Ich bin echt gespannt darauf, welche "Argumente" nun vorgebracht werden. Bislang wurde ja der Vorwurf, Russland betreibe Staatsdoping, stets mit angeblich fehlenden Beweisen zurückgewiesen oder lapidar als "Hetze der Medien" abgetan. O-Ton Wladimir Putin: "In Russland hat es nie ein staatliches Dopingsystem oder Doping-Unterstützung gegeben, das ist einfach unmöglich." Das war der Stand kurz vor Weihnachten. Doch jetzt hat die Chefin der russischen Anti-Doping-Agentur Rusada, Anna Anzeliowitsch, erstmals systematisches Doping eingeräumt und damit alle Putin-Versteher bis auf die Knochen blamiert. Neue Verteidigungslinie: Es sei eine "institutionelle Verschwörung" gewesen, die Regierung habe davon nichts gewusst.

Allerdings ist auch das wenig glaubhaft, wie der Bericht des Chefermittlers der Welt-Anti-Doping-Agentur, Richard McLaren, zeigt.
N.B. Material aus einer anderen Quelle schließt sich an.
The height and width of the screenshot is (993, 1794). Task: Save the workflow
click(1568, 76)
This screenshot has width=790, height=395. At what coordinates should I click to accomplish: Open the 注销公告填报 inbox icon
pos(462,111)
Danach sind die Manipulationen bei den Olympischen Winterspielen 2014 in Sotschi vom russischen Sportministerium "geleitet, kontrolliert und überwacht" worden - unter tatkräftiger Mithilfe des Inlandsgeheimdienst FSB. Und es wird ja wohl keiner zu behaupten wagen, Putin habe seinen eigenen Geheimdienst nicht mehr unter Kontrolle. Insbesondere dann, wenn es, wie bei den Spielen in Sotschi, ums nationale Prestige geht.

Nein, Russland hat betrogen. Aber es fällt Betrügern eben naturgemäß furchtbar schwer, mea culpa zu rufen. Wenn Lügengebäude wie ein Kartenhaus zusammenfallen, ist das immer extrem schmerzlich, manchmal jedoch unumgänglich. Zur Wahrheit gehört freilich genauso: Im Westen wird ebenfalls gedopt, wenngleich mutmaßlich nicht unter staatlicher Oberaufsicht. Die Betonung liegt hierbei auf "mutmaßlich".

Nachtrag (16:30 Uhr):
Die russische Anti-Doping-Agentur Rusada hat die Aussage von Anna Anzeliowitsch dementiert. Auch der Kreml stellte die Glaubwürdigkeit des Berichts der New York Times infrage. Ich gehe davon aus, dass sich dies relativ leicht aufklären lässt, denn wie man auf dem Bild von Anna Anzeliowitschs Interview mit der NYT sieht, wurde es - wie üblich - aufgezeichnet. Vor ihr auf dem Tisch steht ein großes Mikrophon. Und die New York Times ist normalerweise eine zuverlässige Quelle.